School Nurses are Safe Routes Leaders

As the primary health official in all public and many private schools, school nurses are central to promoting childhood wellness. They are valuable members of many SRTS coalitions, as they see firsthand the health issues facing children today, like obesity and poor nutrition.


“A great way to get the message of ‘healthy living’ across is through lesson plans on specific topics, like nutrition or the environment,” says Barbara Lyons, a school nurse from Tenafly. Lyons has been working with curriculum advisors and physical education teachers in her school district to create healthy lifestyles and pollution units in 5th grade classrooms. “The goal is to increase awareness of health issues at an early age in order to instill healthy habits that will last a lifetime,” she said.

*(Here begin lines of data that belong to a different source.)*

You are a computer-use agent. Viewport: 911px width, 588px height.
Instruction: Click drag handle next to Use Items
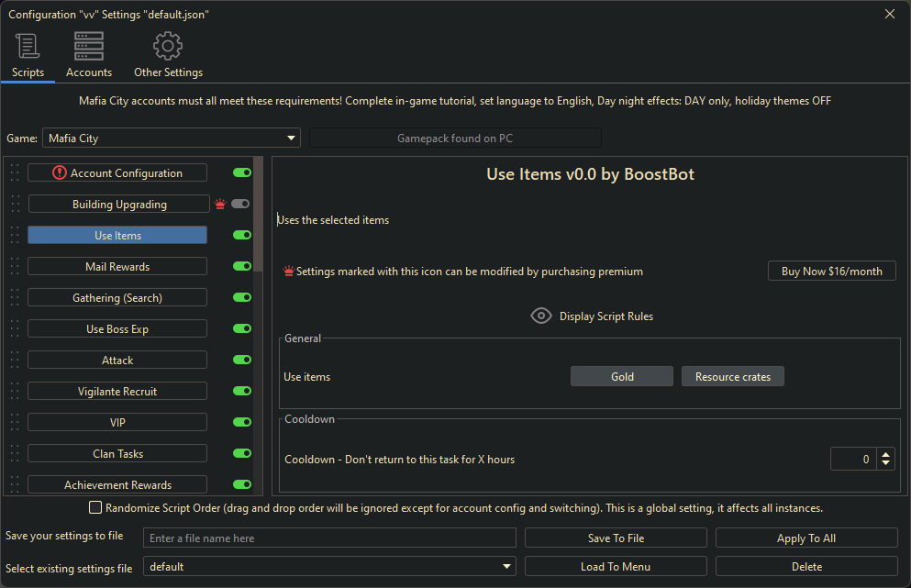coord(15,236)
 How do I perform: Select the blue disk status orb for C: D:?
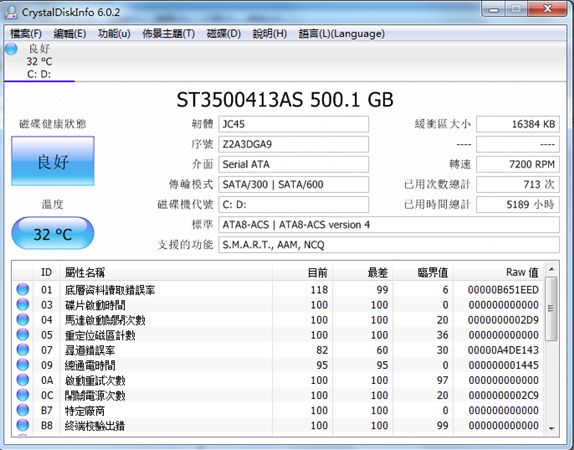[11, 49]
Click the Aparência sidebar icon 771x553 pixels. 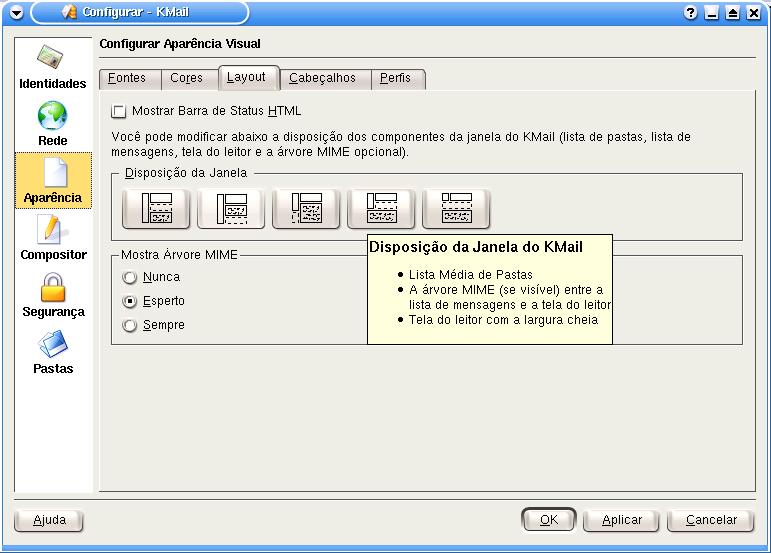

Children often pass on this knowledge to family members and can encourage healthy behaviors in the home, she noted.


Local Example: Garfield Health Department’s F.U.N. initiative Partnerships between New Jersey municipalities, community organizations and school districts have also had a positive impact on improving physical health throughout the state. The Garfield Health Department, together with the city’s Parks and Recreation Department, the YMCA, the Boys and Girls Club and

the Ramapo College Nursing Program, has initiated a program called “Garfield Fitness, Unity, Nutrition” (F.U.N.) [], which aims to promote healthy living in the community through diet and exercise.


Give Students an Active Project One component of the F.U.N. project is the use of interactive mapping to encourage kids to walk and cycle to school. Although Garfield boasts a great walking environment, community members were surprised to find out that less than half of Garfield’s students walked to school.


As part of the project, children in the Garfield YMCA’s before-school program were assigned to document the street and sidewalk conditions in their community. Using cameras and a computer purchased with the SRTS grant, the children take pictures on their walk to school and upload them the following day at the before-school program.


“Through the interactive mapping, the children are having fun as they discover new technology, explore their communities and get regular exercise,” explains F.U.N.’s program coordinator, Darleen Reveille. As the project progresses, the maps will contain a wealth of information including pictures and locations of traffic signals, crossing guards, important buildings, local businesses, healthy restaurants and other SRTS-related sites.